Opening for play in June 1992, Priskilly Forest Golf Club is a nine-hole, parkland course located about five miles from the west Wales coast. Meticulously maintained throughout the year, the family-run course offers an excellent challenge of golf set in wonderful Pembrokeshire countryside, as Mike Bird discovered on a recent visit
Constructed on sixty acres of former farmland, Priskilly Forest Golf Club takes its name from the ancient mixed woodland that borders the eastern flank of the 400 acre mixed farm that has been owned and managed by the Evans family since 1948.
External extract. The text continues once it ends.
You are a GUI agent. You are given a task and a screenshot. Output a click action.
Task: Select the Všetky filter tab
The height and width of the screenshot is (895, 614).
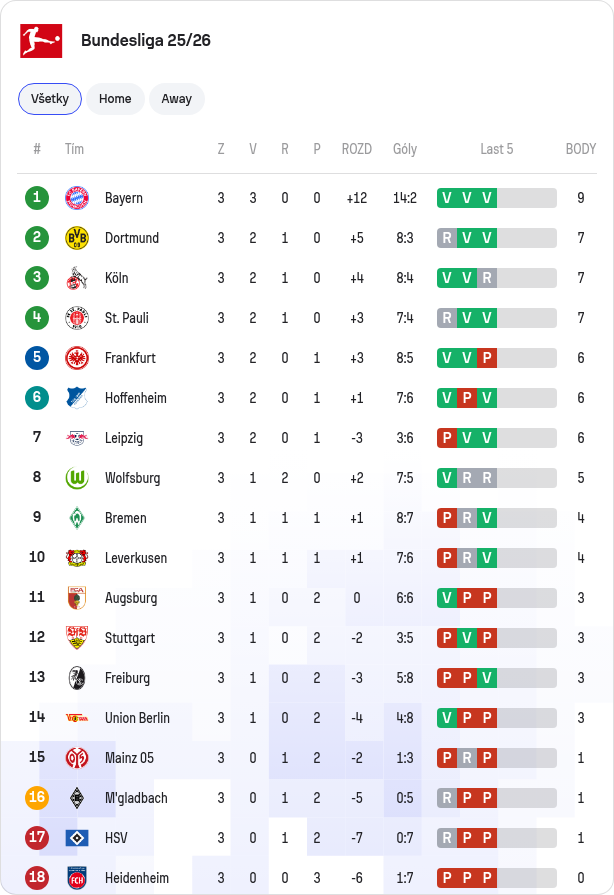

When the family first took possession of Priskilly Forest Farm around sixty-five years ago, the land supported a range of arable crops, Friesian milking cows and a pedigree Hereford beef herd.
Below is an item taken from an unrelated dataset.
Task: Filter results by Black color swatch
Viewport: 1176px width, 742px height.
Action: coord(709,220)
To supplement farming income, farmhouse bed and breakfast accommodation was offered from the very early days, providing a welcome stopover for the growing number of tourists travelling to west Wales to take in the spectacular scenery of the Pembrokeshire Coast National Park, established in 1952.
Today, Priskilly Forest Country House and Golf Club has become a significant stand-alone business in its own right, offering award-winning five-star guest accommodation and good food alongside the first-class nine-hole golf course established in 1992.
Owned and managed by husband and wife, Phil and Joy Evans, the business is very much a family affair with son, Robert, and daughter, Rebecca, being the fourth generation of the family to have lived and worked at Priskilly Forest Farm.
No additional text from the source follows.